Problem details: Take the line that contains "Image resolution: width=698" and each one after it through the last line below, and retype them exactly. Leave out the pictures.

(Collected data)
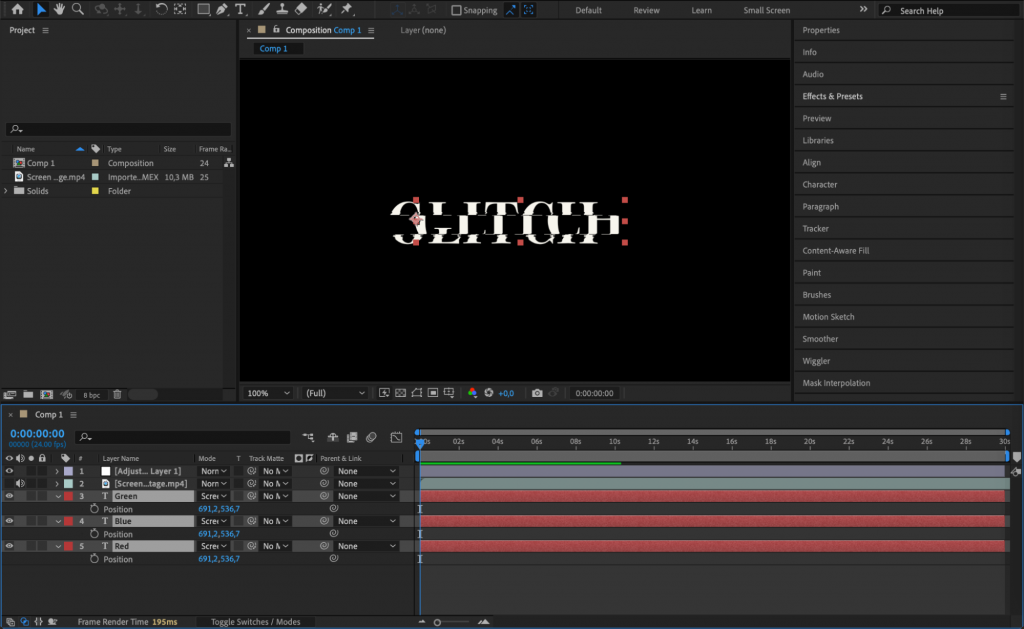Open the Graph Editor
Image resolution: width=1024 pixels, height=629 pixels.
[x=395, y=437]
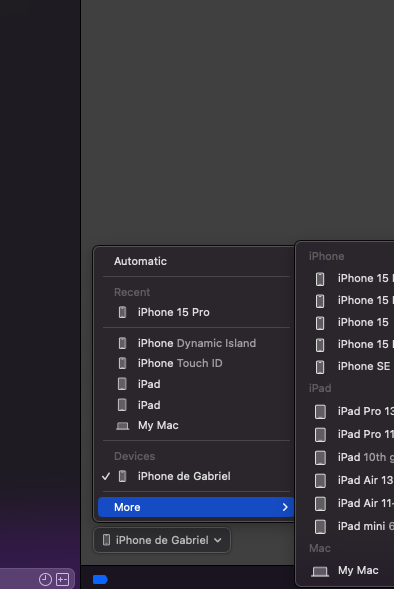Click the laptop icon beside My Mac in the submenu
This screenshot has height=589, width=394.
(320, 571)
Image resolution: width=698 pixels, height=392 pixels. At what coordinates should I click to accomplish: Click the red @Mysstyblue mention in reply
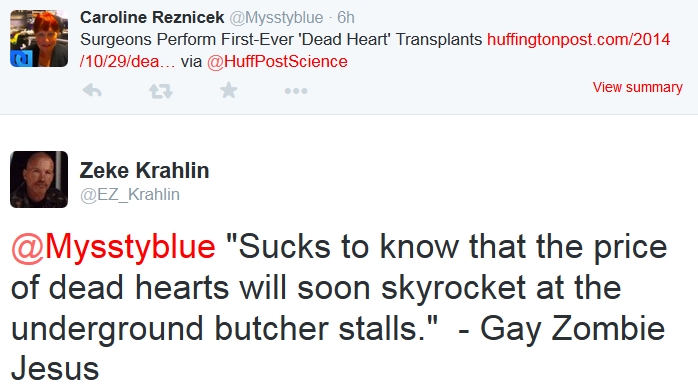tap(114, 247)
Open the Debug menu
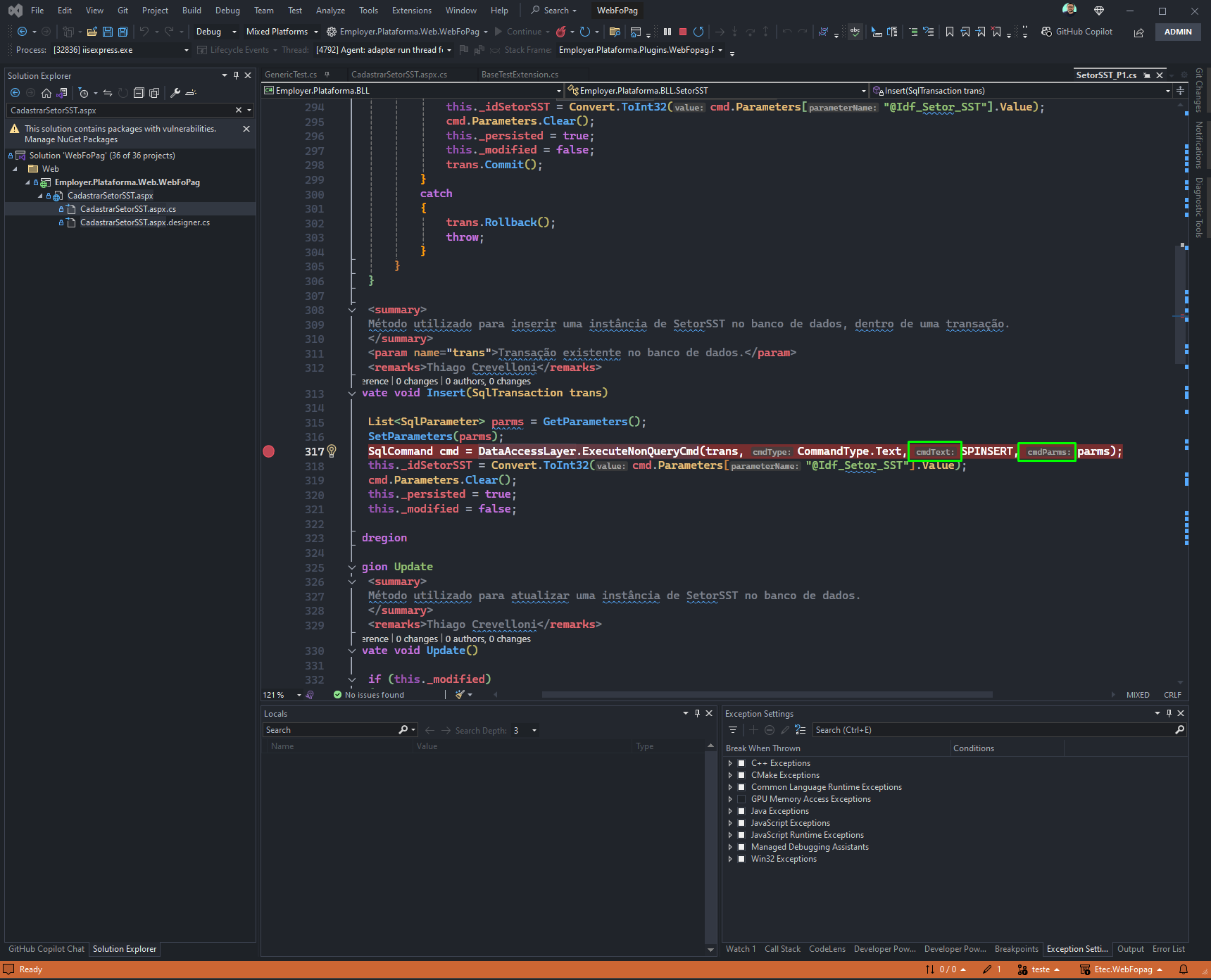This screenshot has height=980, width=1211. [227, 11]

Exercise answer:
Image resolution: width=698 pixels, height=392 pixels. At what coordinates should I click to accomplish: Click the red @Mysstyblue mention in reply
tap(114, 247)
Open the Debug menu
This screenshot has height=980, width=1211. [227, 11]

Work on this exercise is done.